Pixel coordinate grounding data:
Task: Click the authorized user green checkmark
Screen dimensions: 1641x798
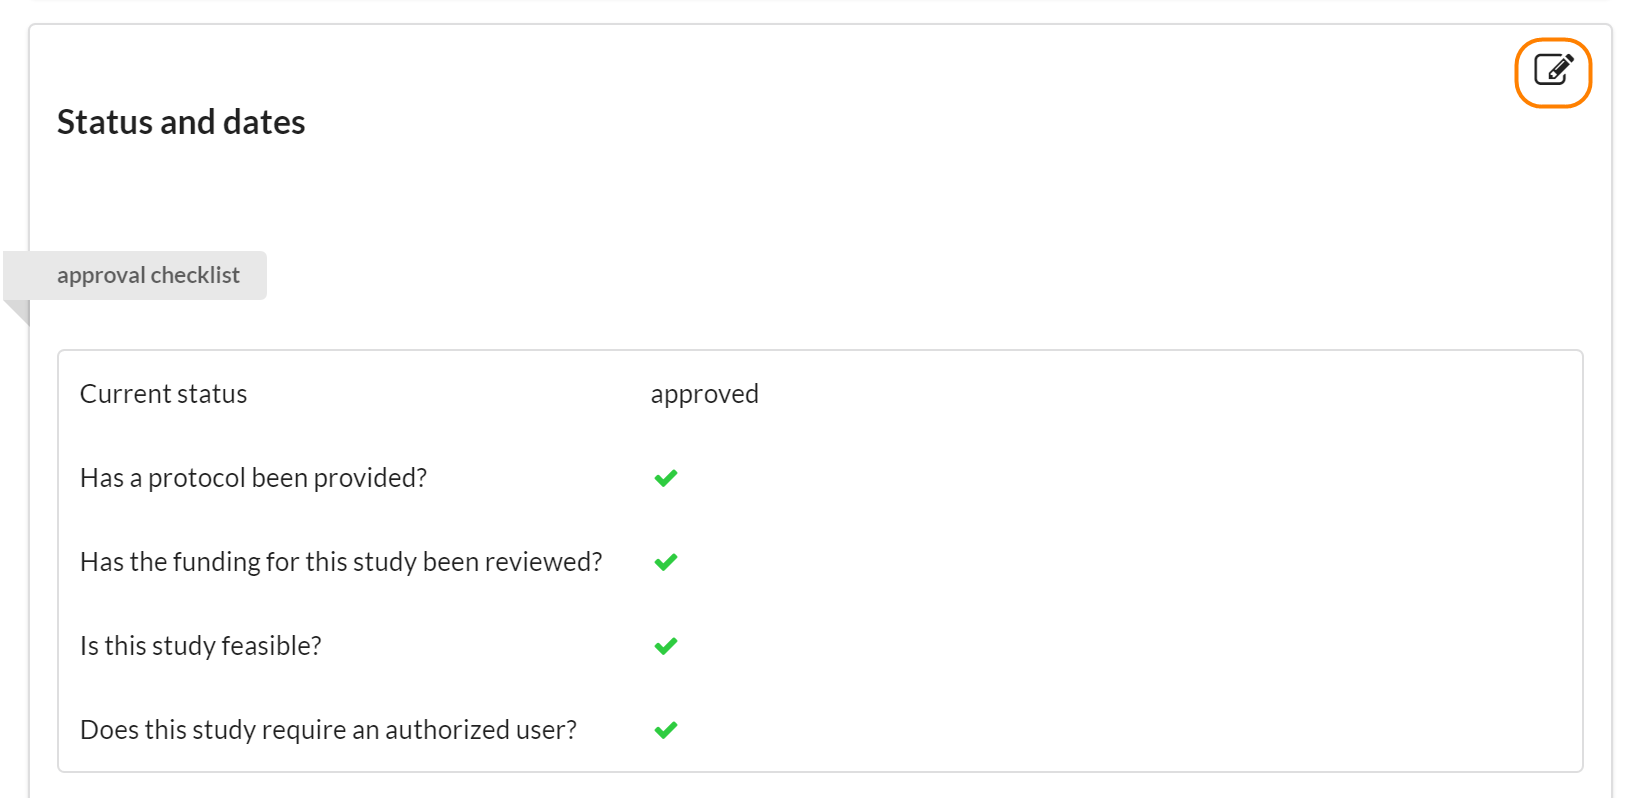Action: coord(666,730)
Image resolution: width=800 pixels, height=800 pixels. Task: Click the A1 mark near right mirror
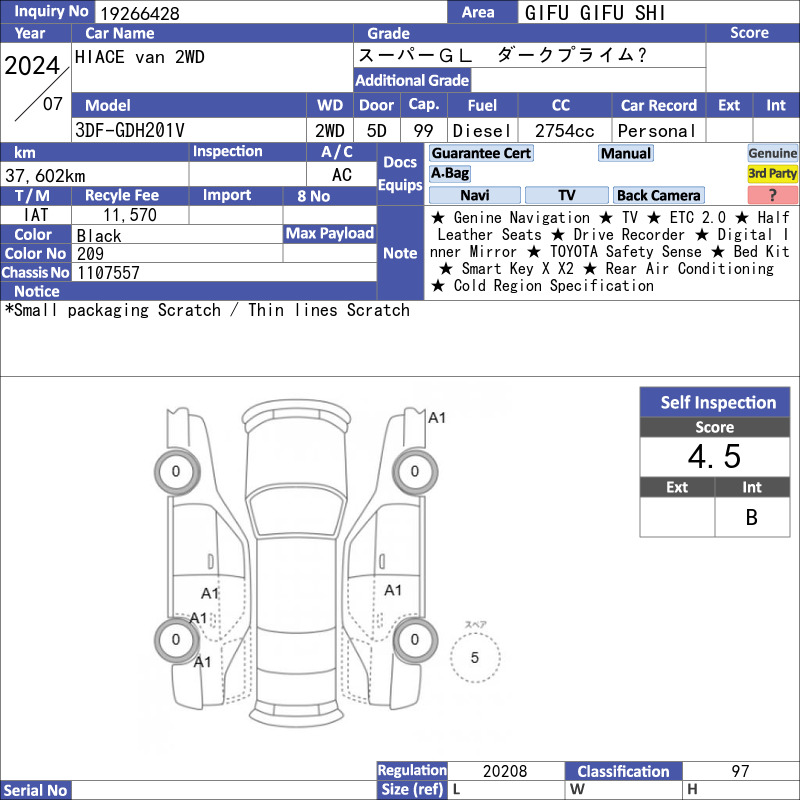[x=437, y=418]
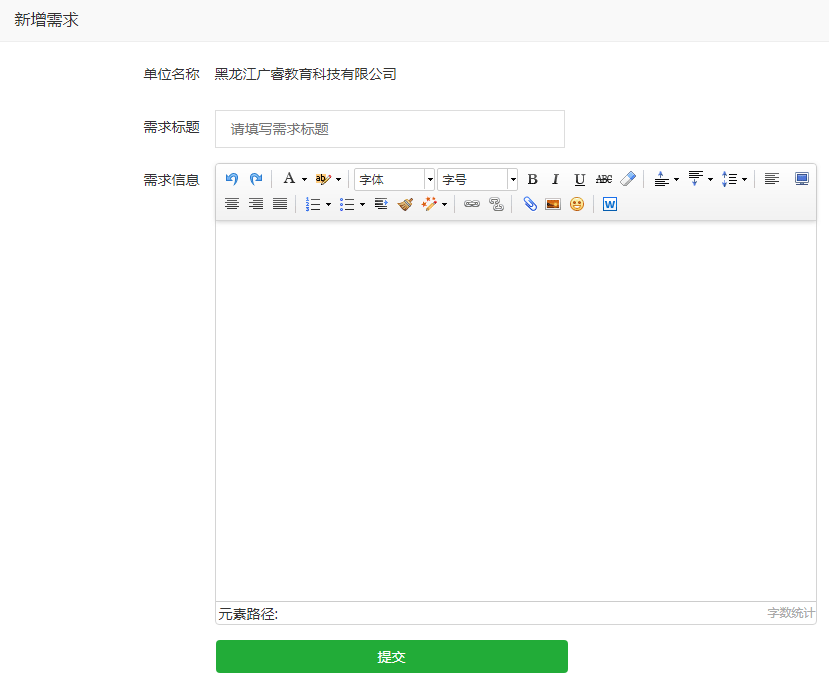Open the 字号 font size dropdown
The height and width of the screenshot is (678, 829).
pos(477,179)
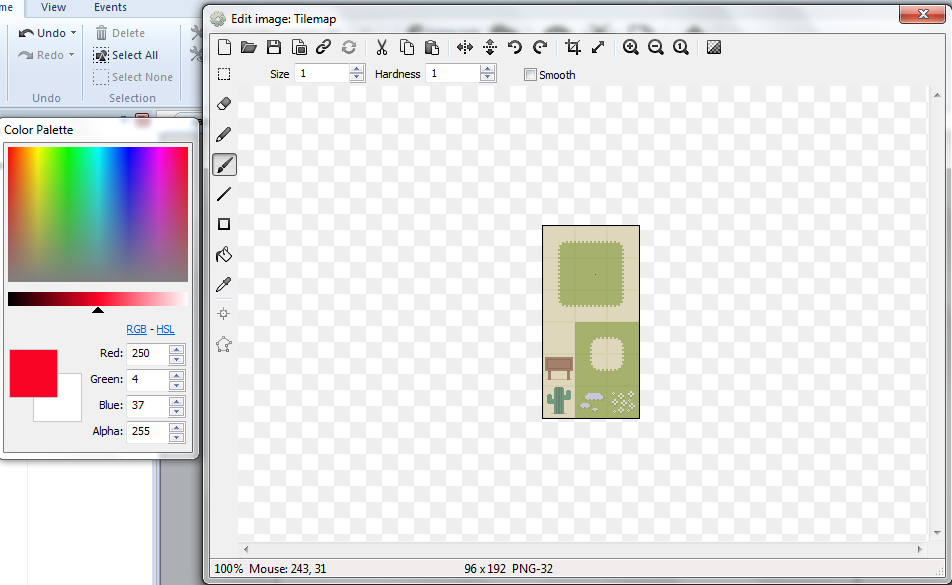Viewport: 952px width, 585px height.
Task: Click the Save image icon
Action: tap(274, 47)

Task =
Repeat the data exactly, excluding the pictures.

Answer to this exercise =
Task: Click the authorized user green checkmark
Screen dimensions: 1641x798
Action: coord(666,730)
Image resolution: width=800 pixels, height=800 pixels. Task: Click the A1 mark near right mirror
[x=437, y=418]
Open the 字号 font size dropdown
The height and width of the screenshot is (678, 829).
pos(477,179)
Viewport: 952px width, 585px height.
Task: Click the Save image icon
Action: tap(274, 47)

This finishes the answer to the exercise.